Re: [LKP] Re: [ext4] b1b4705d54: filebench.sum_bytes_mb/s -20.2% regression

From: Jan Kara <jack@suse.cz>
To: Xing Zhengjun <zhengjun.xing@linux.intel.com>
Cc: Jan Kara <jack@suse.cz>, Rong Chen <rong.a.chen@intel.com>,
	"Theodore Y. Ts'o" <tytso@mit.edu>,
	Matthew Bobrowski <mbobrowski@mbobrowski.org>,
	Ritesh Harjani <riteshh@linux.ibm.com>,
	LKML <linux-kernel@vger.kernel.org>,
	Linus Torvalds <torvalds@linux-foundation.org>,
	lkp@lists.01.org
Subject: Re: [LKP] Re: [ext4] b1b4705d54: filebench.sum_bytes_mb/s -20.2% regression
Date: Wed, 15 Apr 2020 10:39:54 +0200	[thread overview]
Message-ID: <20200415083954.GD501@quack2.suse.cz> (raw)
In-Reply-To: <309baa89-9f69-0545-946e-4b3624f83e60@linux.intel.com>

On Wed 15-04-20 15:55:09, Xing Zhengjun wrote:
> 
> 
> On 3/25/2020 10:31 PM, Jan Kara wrote:
> > On Wed 25-03-20 13:50:09, Xing Zhengjun wrote:
> > > ping...
> > > The issue still exists in v5.6-rc7.
> > 
> > So I have tried again to reproduce this so that I can look into the
> > regression. When observing what is actually happening in the system I have
> > to say that this workfile (or actually its implementation in filebench) is
> > pretty dubious. The problem is that filebench first creates the files by
> > writing them through ordinary write(2). Then it immediately starts reading
> > the files with direct IO read. So what happens is that by the time direct
> > IO read is running, the system is still writing back the create files and
> > depending on how read vs writes get scheduled, you get different results.
> > Also direct IO read will first flush the range it is going to read from the
> > page cache so to some extent this is actually parallel small ranged
> > fsync(2) benchmark. Finally differences in how we achieve integrity of
> > direct IO reads with dirty page cache are going to impact this benchmark.
> > 
> 
> Sounds reasonable!  Thanks for the clarification!
> 
> > So overall can now see why this commit makes a difference but the workload
> > is IMHO largely irrelevant. What would make sense is to run filebench once,
> > then unmount & mount the fs to force files to disk and clear page cache and
> > then run it again. Filebench will reuse the files in this case and then
> > parallel direct IO readers without page cache are a sensible workload. But
> > I didn't see any difference in that (even with rotating disk) on my
> > machines.
> > 
> We do a test per your suggestion, run "filebench" once during setup stage,
> then do a "sync",  after that run "filebench" again, from the attached test
> result "compare", "filebench.sum_bytes_mb/s" regression is disappeared.

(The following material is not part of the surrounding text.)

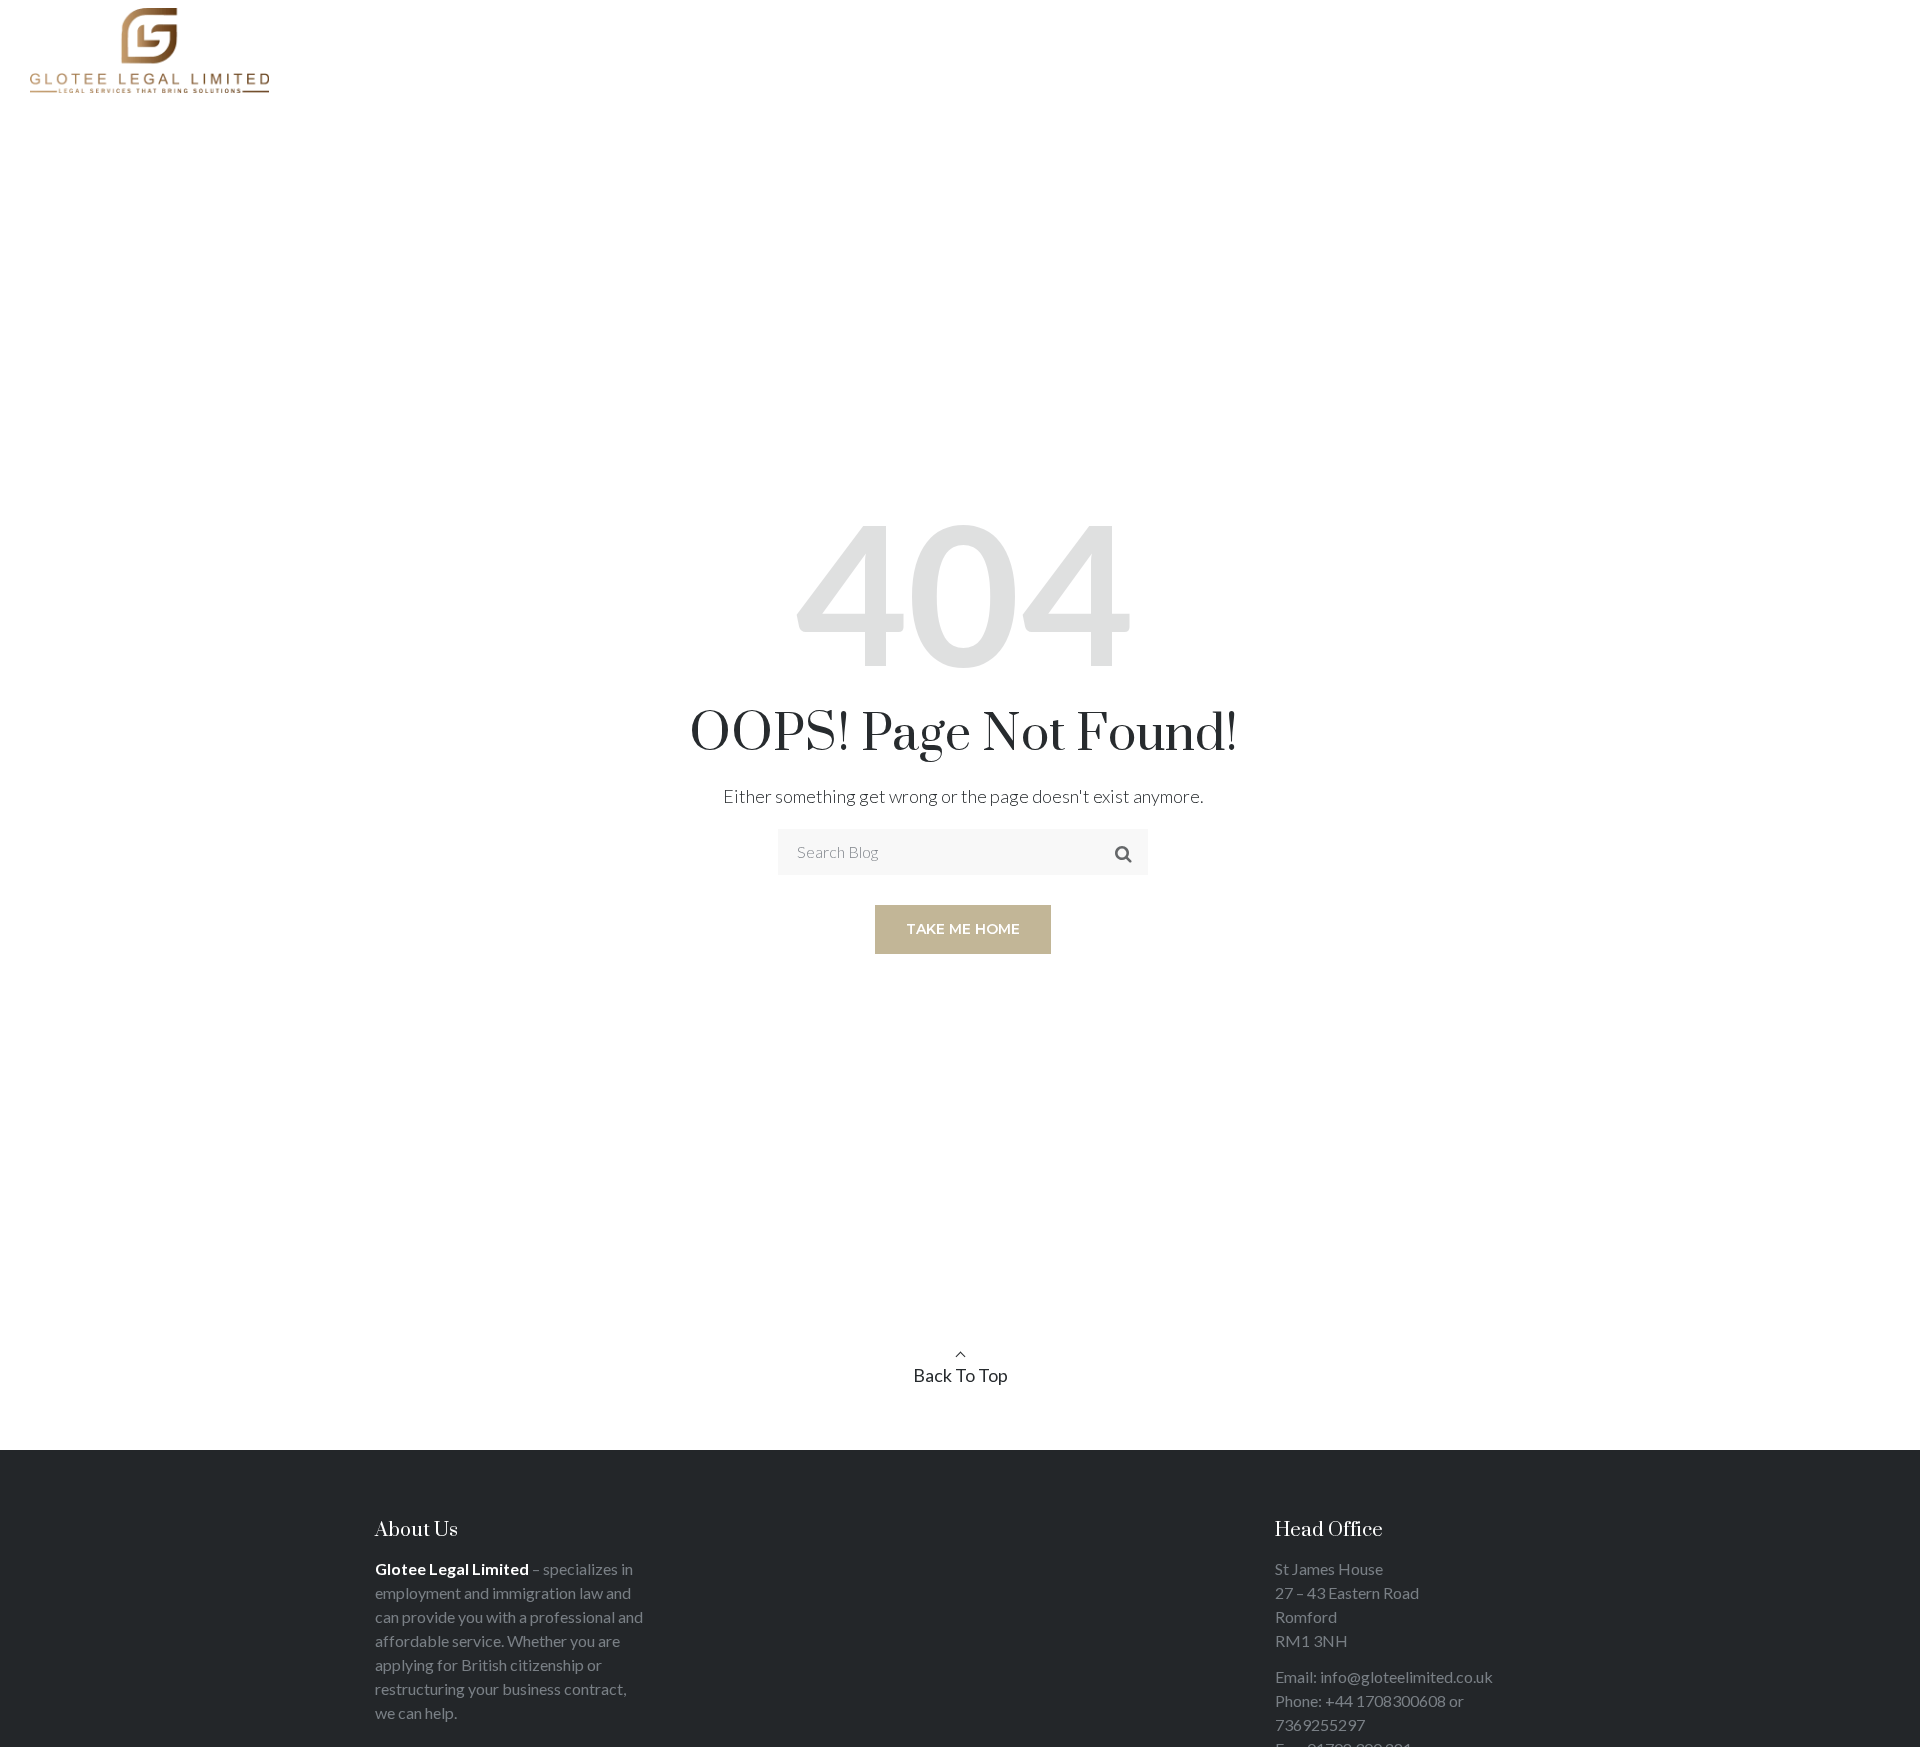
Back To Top (960, 1375)
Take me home (963, 929)
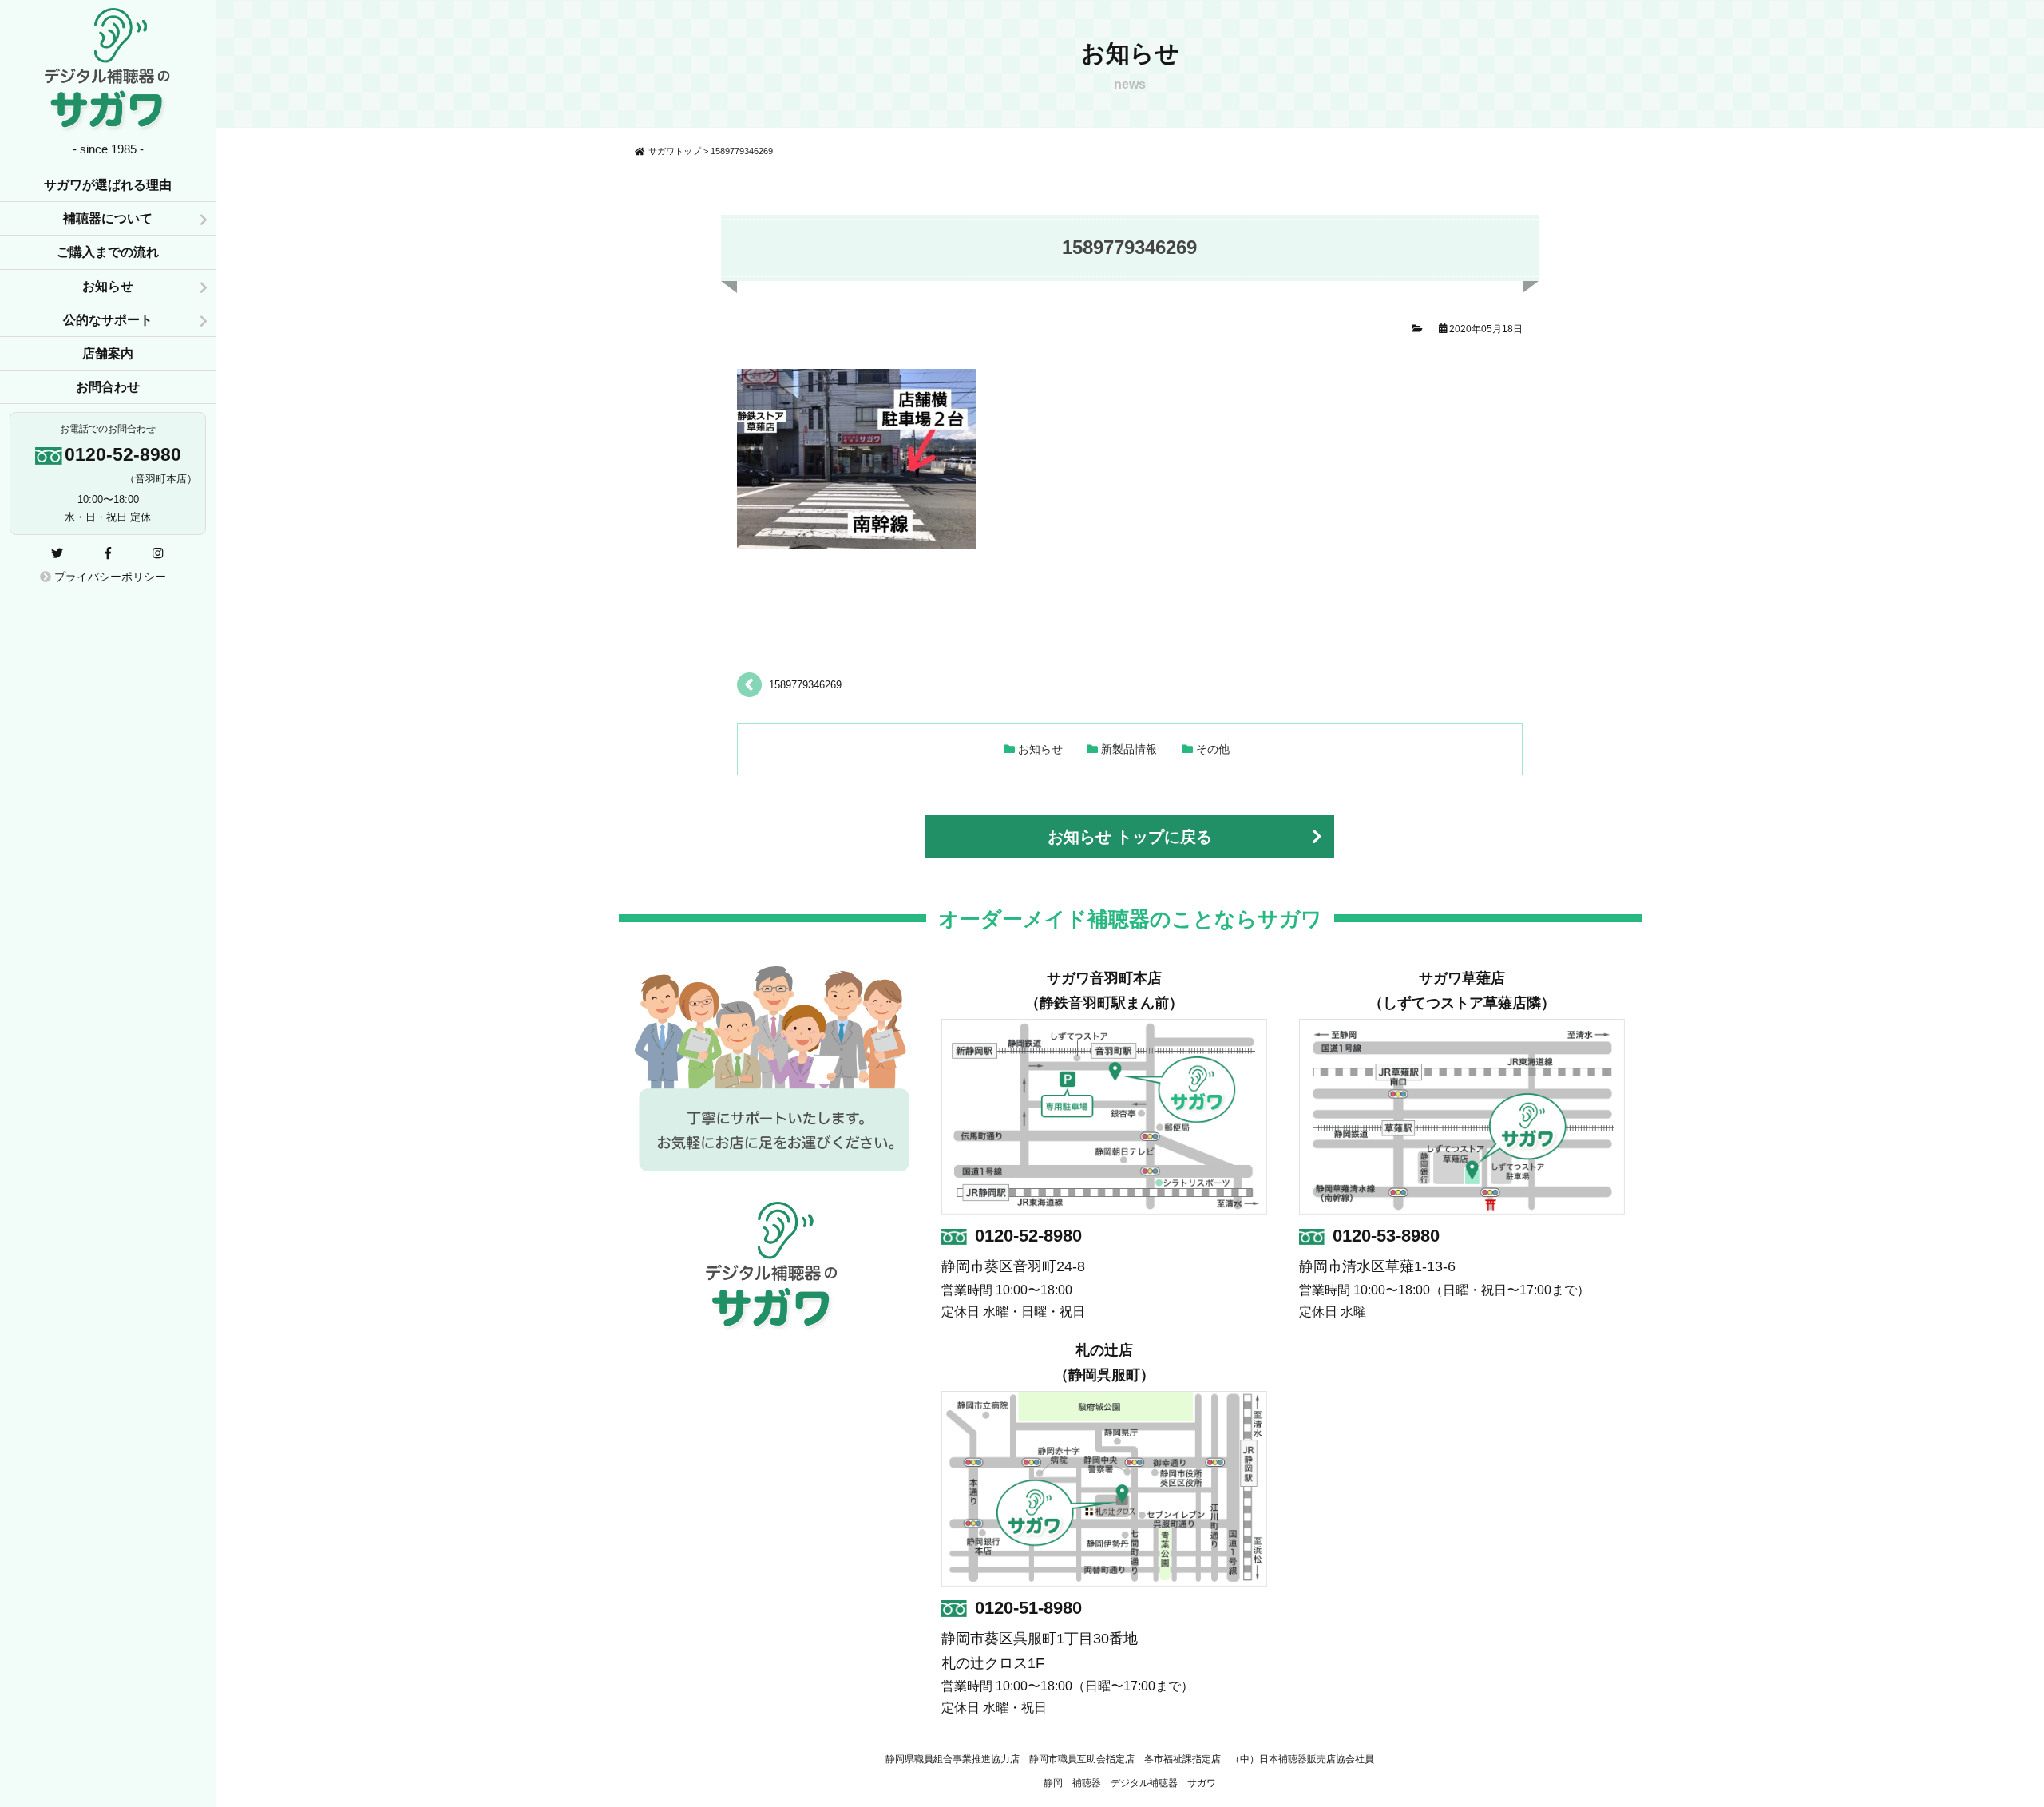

Cool. Thanks for improving the testcase! I'd just note that if you only do
sync(2) between the setup and benchmark phase, you'll still have files
cached in the page cache and so direct IO will go through the slow path
when it has to evict pages from the page cache. The standard (and optimized
for) situation for direct IO is that there is no page cache for the files
direct IO is performed to. That's why I suggested remounting the
filesystem, not just calling sync(2)...

								Honza

> =========================================================================================
> tbox_group/testcase/rootfs/kconfig/compiler/debug-setup/disk/fs/test/cpufreq_governor/ucode:
>   lkp-hsw-d01/filebench/debian-x86_64-20191114.cgz/x86_64-rhel-7.6/gcc-7/test2/1HDD/ext4/fivestreamreaddirect.f/performance/0x27
> 
> commit: 
>   b1b4705d54abedfd69dcdf42779c521aa1e0fbd3
>   09edf4d381957b144440bac18a4769c53063b943
>   v5.5
>   v5.7-rc1
> 
> b1b4705d54abedfd 09edf4d381957b144440bac18a4                        v5.5                    v5.7-rc1 
> ---------------- --------------------------- --------------------------- --------------------------- 
>          %stddev     %change         %stddev     %change         %stddev     %change         %stddev
>              \          |                \          |                \          |                \  
>      59.40            +0.0%      59.40            -0.8%      58.93            -1.0%      58.80        filebench.sum_bytes_mb/s
>       3570            +0.0%       3570            -0.8%       3541            -1.0%       3533        filebench.sum_operations
>      59.50            +0.0%      59.50            -0.8%      59.02            -1.0%      58.89        filebench.sum_operations/s
>      59.33            +0.0%      59.33            +0.0%      59.33            -0.6%      59.00        filebench.sum_reads/s
>      83.98            -1.5%      82.75            +0.8%      84.62            +1.0%      84.84        filebench.sum_time_ms/op

-- 
Jan Kara <jack@suse.com>
SUSE Labs, CR